Моей обязанностью было передавать хлеб то той, то другой, чтобы не вынуждать их обмениваться хоть парой фраз.

– Я сегодня еду за покупками, – неожиданно заявила прабабушка. – В Атланту. В “Рич”.

Не просьба, а констатация факта. Это означало, что кого-то сейчас заставят вести машину. Дело было нешуточное – туда и обратно четыре часа. Прабабушка по старинке признавала только один, самый древний магазин “Рич” в самом центре города.

Бабушка Элизабет вмешалась мгновенно – не дай бог, без нее обойдутся.

– Я, пожалуй, тоже поеду.

Вилки перестали двигаться, чашки кофе и стаканы сока были остановлены на полпути ко рту. Белка Хопа по кличке Марвин, почувствовав беду, выпрыгнула из клетки на колени хозяину. Хоп застыл. Единственным, кто ничего не понял, был Рони. Но и он перестал жевать вслед за остальными.

Прабабушка поправила свой слуховой аппарат и воинственно изогнула белую бровь.

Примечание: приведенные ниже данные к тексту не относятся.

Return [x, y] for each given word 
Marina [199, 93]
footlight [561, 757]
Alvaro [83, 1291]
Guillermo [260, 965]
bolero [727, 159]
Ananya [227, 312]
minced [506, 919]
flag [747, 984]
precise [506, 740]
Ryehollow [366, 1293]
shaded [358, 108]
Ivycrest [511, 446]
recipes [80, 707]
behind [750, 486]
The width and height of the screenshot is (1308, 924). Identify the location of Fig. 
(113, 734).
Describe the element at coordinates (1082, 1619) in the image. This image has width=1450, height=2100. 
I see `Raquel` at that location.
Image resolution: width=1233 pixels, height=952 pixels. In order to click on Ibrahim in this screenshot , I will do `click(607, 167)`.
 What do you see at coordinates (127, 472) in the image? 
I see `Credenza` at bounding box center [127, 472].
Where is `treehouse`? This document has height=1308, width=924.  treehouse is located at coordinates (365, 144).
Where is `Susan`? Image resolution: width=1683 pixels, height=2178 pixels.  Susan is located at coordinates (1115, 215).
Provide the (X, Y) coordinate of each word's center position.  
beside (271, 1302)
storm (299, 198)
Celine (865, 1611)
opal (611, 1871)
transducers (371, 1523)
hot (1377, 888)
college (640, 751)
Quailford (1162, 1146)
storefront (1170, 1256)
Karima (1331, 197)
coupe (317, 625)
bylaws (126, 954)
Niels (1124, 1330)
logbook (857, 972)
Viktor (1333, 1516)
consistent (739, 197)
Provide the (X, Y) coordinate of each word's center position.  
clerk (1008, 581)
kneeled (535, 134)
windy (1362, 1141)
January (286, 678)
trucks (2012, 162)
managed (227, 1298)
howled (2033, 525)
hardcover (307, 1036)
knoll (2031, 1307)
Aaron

– Я тебя не приглашала, Элизабет.

– Мам, я отвезу тебя на следующей неделе, – поспешила заверить бабушку Элизабет моя мама.

Бабушка картинно промокнула глаза салфеткой. У нее был истинный талант включать и выключать слезы, как фонтанчики для поливки лужайки, только при необходимости.

– Как же мне сделать рождественские покупки, – она всхлипнула, – если всем на меня начхать. Вам легко менять свои планы по сто раз на день. Кто знает, буду ли я жива на той неделе. – Это был сильный аргумент.